Masterfoods Finishing Sauce is a newy though,  but we virtuously clean minded people don't seem to see much wrong with that.



Inghams Breast Munchies... haven't seen those but Inghams is ours.  Sounds yummy, for some anyway. 



Funniest one I encountered in a supermarket, and I made a total moron of myself by cracking up helplessly in the aisle, was little neat shiny bags containing  'Camel Dates.'

Dates were a polite synonym for arseholes here at the time and the thought of a bagful of camel ones was more than I could handle. 
I bought a heap of them to pass around to friends who similarly cracked up over it.

Someone must have pointed out the marketing mistake with the brand name and the next batch were 'Palm Dates'.... pity.

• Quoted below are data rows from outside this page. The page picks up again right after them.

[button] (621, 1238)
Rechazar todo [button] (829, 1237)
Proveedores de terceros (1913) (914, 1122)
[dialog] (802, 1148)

That Slut Soup sounds a winner.  "Cheap, fast and easy."   Who said Asians have no sense of humour?  :lofl:


----------



## SifuPhil (Jan 10, 2014)




----------



## Ozarkgal (Jan 10, 2014)

I remember the Ayds diet candy...and I have used Dry Sack sherry in cooking before.


----------



## Diwundrin (Jan 10, 2014)

I wanna see the label on the Donuts!!!


----------



## Ozarkgal (Jan 10, 2014)

Di..you made me laugh more than the labels!!!:rofl:


----------



## Ozarkgal (Jan 10, 2014)

Looking at the donuts and still laughing...:badgirl:


----------



## Jillaroo (Jan 10, 2014)

_One only has to read the labels on My dog food the little ones OMG the description of some of them is like i am reading a posh restaurant menu_


----------



## SifuPhil (Jan 11, 2014)

Jillaroo said:


> _One only has to read the labels on My dog food the little ones OMG the description of some of them is like i am reading a posh restaurant menu_



I'm not surprised - the TV ad for one of the high-end dog-foods makes mention that "*as your dog's parent you want only the best for them*". Really? You're their parent? I wonder if the female viewers are aware of the breeder's name for a female dog? 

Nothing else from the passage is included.